Asian market round up: On a through train
Hong Kong’s notoriously volatile investors are again set firm in headless-chicken mode (the bullish version). Ever since China’s foreign securities regulator, Safe, announced in August that mainland investors would "soon" be allowed to begin throwing their hard-earned savings at Hong Kong-listed stocks, the local Hang Seng index has been on a superhuman tear.
And it did the trick. On August 17, just before Safe’s edict, the index was trailing at 20,387.13 – roughly the same level as at the beginning of 2007. Within two months, it had added nearly 10,000 points, ending the day on October 24 at 29,333.52. On October 18, the index snuck through the 30,000 mark for the first time, and continued to test the auspicious number over the following week.

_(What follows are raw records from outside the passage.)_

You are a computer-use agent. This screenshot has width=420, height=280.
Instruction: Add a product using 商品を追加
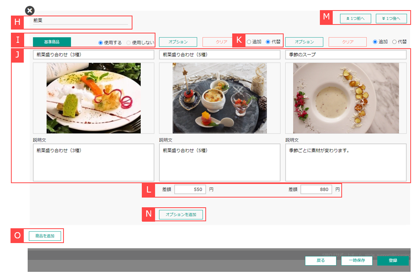coord(44,236)
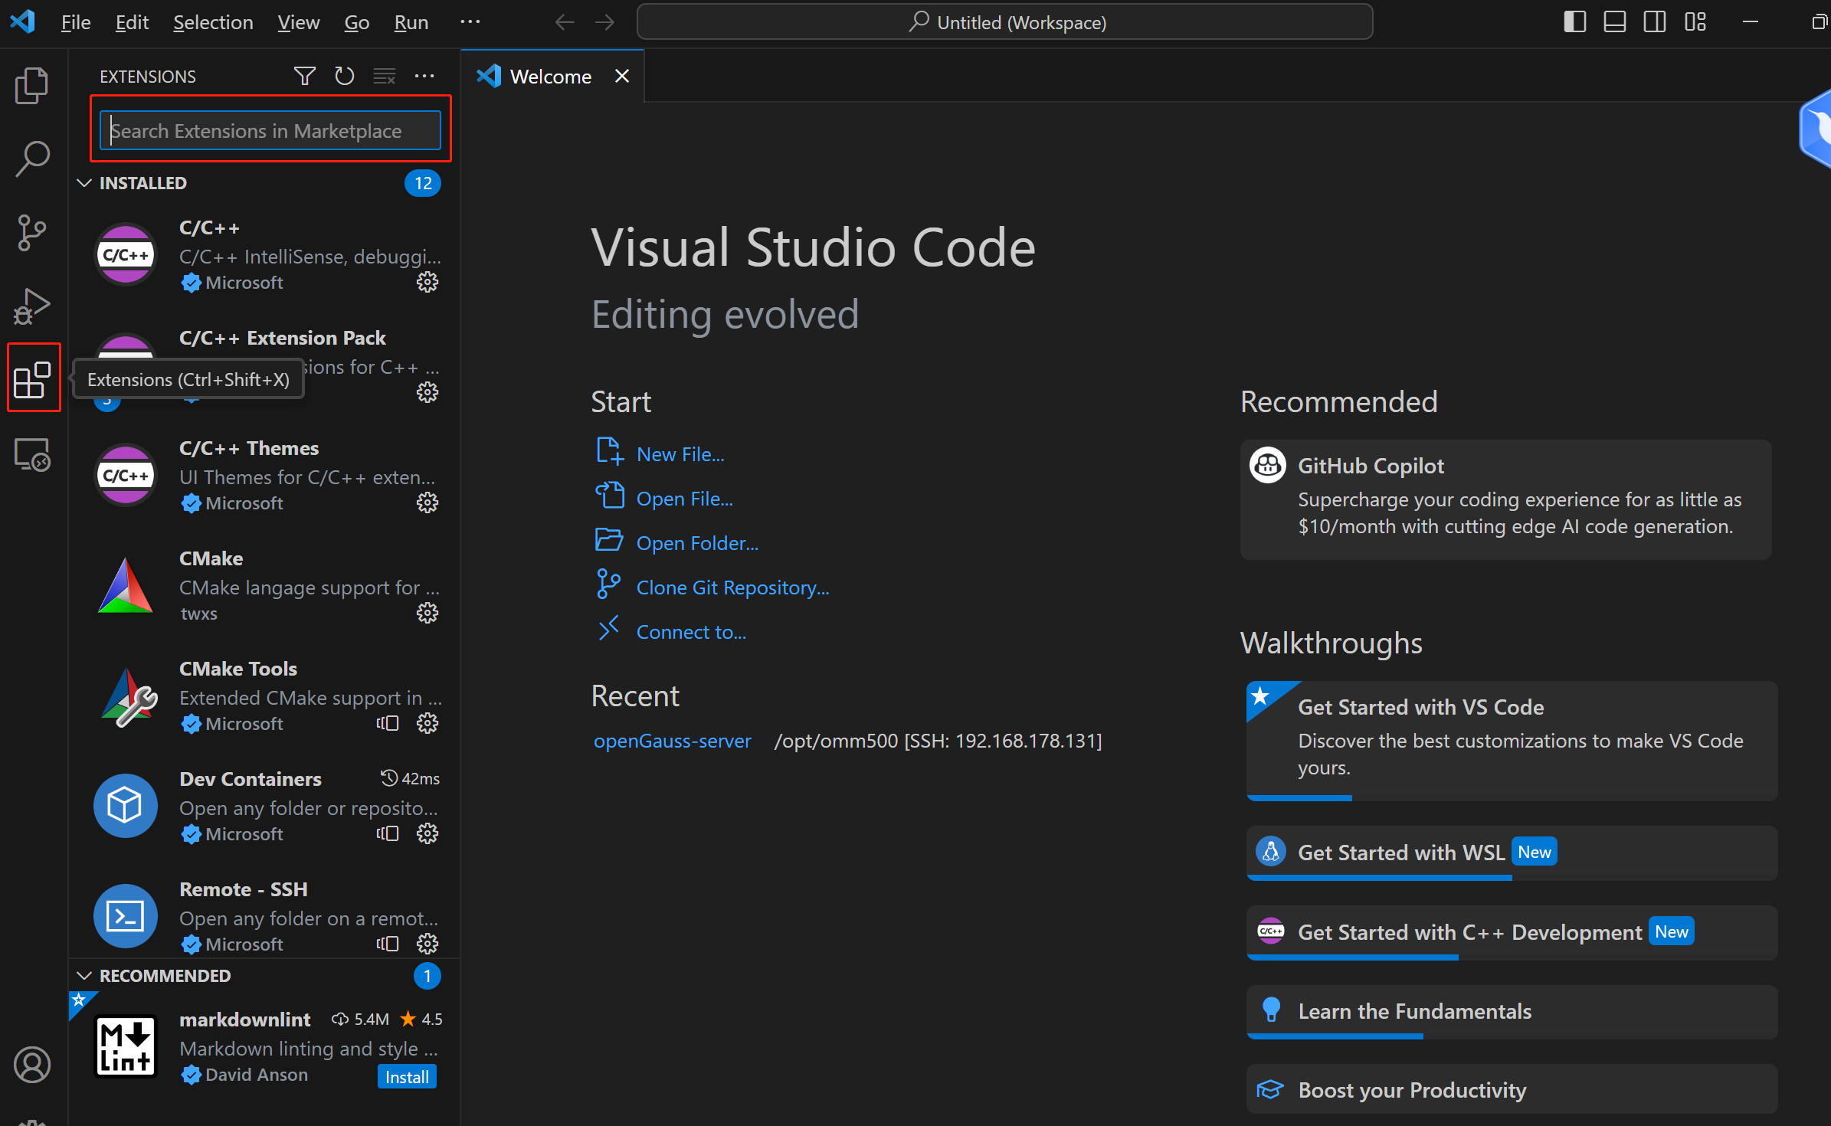Image resolution: width=1831 pixels, height=1126 pixels.
Task: Select the Welcome tab
Action: [550, 77]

So what next for this most topsy-turvy of stock markets? All eyes are still on Beijing for any update on the new mainland investor route, or "through train", as it’s dubbed in Hong Kong. At the moment, everything is up in the air. Following Safe’s announcement, China’s stock regulator, the CSRC, pointedly dismissed the through train plan, saying "serious discussions" were needed to pre-empt fears of a sudden outflow of mainland savings.
Beijing, meanwhile, has been too focused on its National Congress. And on October 17, one of the country’s pre-eminent financial figures, the Bank of China chairman Xiao Gang, said there was no timetable for the through train, leading many to believe that the plan would be stuck in the sidings until at least the first quarter of 2008.